# What's Wrong With The Current Time-Series Deep Learning?

## Provenance

- Author: Alexander Chemeris
- Primary X status: <https://x.com/chemeris/status/2049579554738512165>
- X Article ID: `2048011622522781696`
- Article created: 2026-04-29 20:00:19 UTC
- Article modified: 2026-04-29 20:03:38 UTC
- Follow-up X status: <https://x.com/chemeris/status/2050283493788176498>
- Follow-up created: 2026-05-01 18:37:32 UTC
- Snapshot date: 2026-05-16
- Extraction note: article and follow-up text were extracted from public X/FixTweet-style status JSON and X public post text.

## Article

TL;DR: Current time-series ML focuses too much on forecasting observations. Foundation time-series models should optimize for maintaining and evolving a useful internal state of the system.

### Forecasting industry bias

Outside the field, people hear "time series" and think "finance". Inside the field, people hear "time series" and think "forecasting". Most people don't even think about time-series understanding and reasoning, and most research funding goes into forecasting.

But time-series understanding and reasoning have a tremendous economic effect, with applications spanning from network and server management to automating LLM improvements to autonomous nuclear power plants.
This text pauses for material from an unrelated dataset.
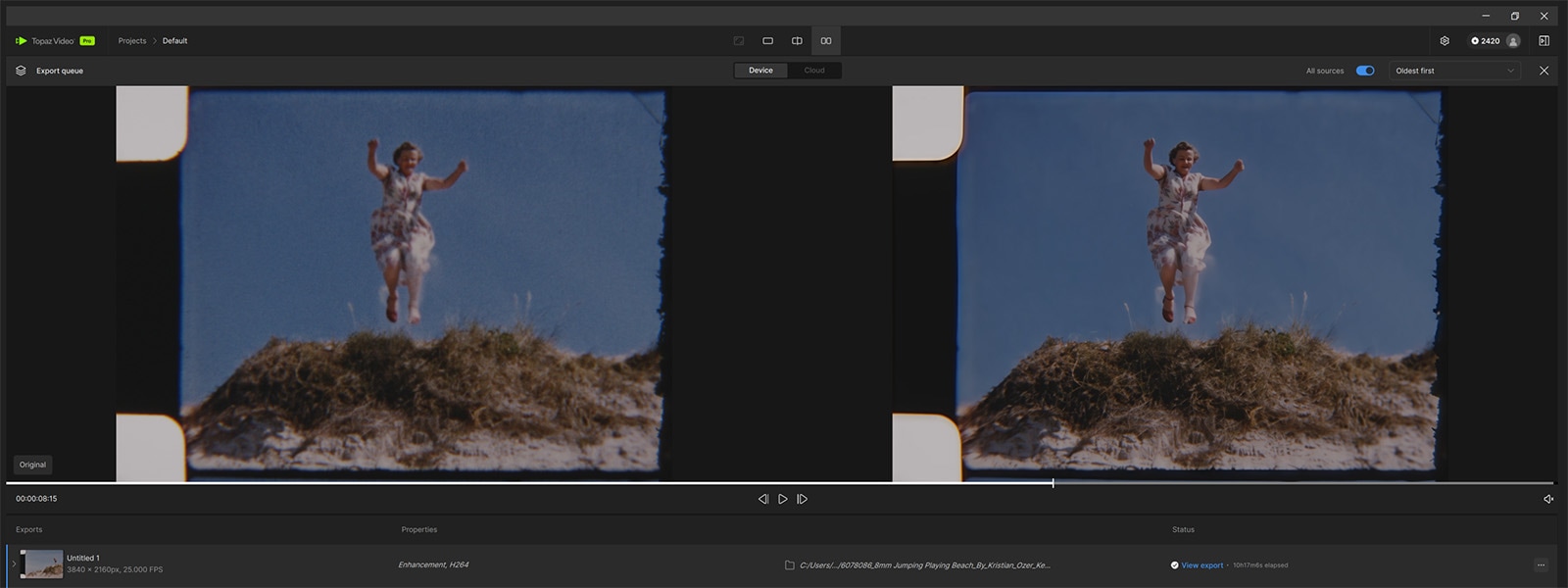Select the split view compare icon
This screenshot has width=1568, height=588.
click(797, 41)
### You can't forecast without understanding.

Understanding comes before forecasting. In classical models, this understanding is injected by the model designer as an inductive bias through the choice of variables, transformations, assumptions, architecture, loss function, hyperparameters, and training data. ARIMA does not understand the system - but the person choosing ARIMA should.

Foundation models change the requirement. We can no longer manually inject the right inductive bias for every task and domain. We want the model to understand the system and the context in which it's operating, and to adapt to the task at hand.

We have to teach models to understand before we can teach them forecasting. Understanding should not be an accidental byproduct of forecasting - it should be the training target.

### Multimodality and context importance

Providing the right context is a key prerequisite for the model's understanding. The model needs to know the physical meaning of the data it's looking at, and the environment state it's operating in.

Luckily, this area has been improving rapidly, with more and more research into providing multimodal context for time series.

Referenced arXiv link: <https://arxiv.org/abs/2410.18959>

### What's the difference between forecasting and prediction (of the next latent state)?

Forecasting is predicting future observations in the target variable space. Whether you can recover the latent state of the system from the observations or not depends on the observation completeness.

Prediction of the next latent state of the observed system is more powerful - what regime the system is in, what constraints govern it, what changed, and what futures are plausible. With this, we can derive observations we need or make decisions.

This is why I think the field needs to move from observation prediction to state prediction.

### Data scale and distribution

Serious enterprise and industrial data spans billions of rows, has hundreds to thousands of dimensions, and is updated in real time. Most widely used benchmarks are still small, static, clean, and low-dimensional compared to real-life time series data.

It's been common to complain that models overfit on tiny datasets. Now, you should brace yourself to work with far more data than you can practically use for training.

The hard problem is no longer just data scarcity. It is useful-signal scarcity inside oceans of repetitive normal-state data. The most interesting events (failures) are needles in the haystack.

Another challenge is maintaining our representation of the system's internal state up to date. The current paradigm of time-series models is not well suited to always-on, real-time operation.

PS Thanks to Gemini 3.1 Pro for moral support and GPT-5.5 for valuable feedback on this essay.

PPS All of this is written from the perspective of the foundation models. If you work with small task-specific models, you have a different set of challenges.

LinkedIn version: <https://www.linkedin.com/posts/alexanderchemeris_whats-wrong-with-the-current-time-series-share-7455345711803428883-FZNV>

## Follow-Up Post

1/n Wow. I ran a meta-analysis of the @iclr_conf 2026 papers and apparently, 32 out of 57 time-series representation learning papers are from the same EEG/ECG/neuro/physiology space.
The rest of time series leans much more toward forecasting.

PS I used Codex for batch analysis with some non-exhaustive hand-verification, so some errors might be there, but the result feels correct.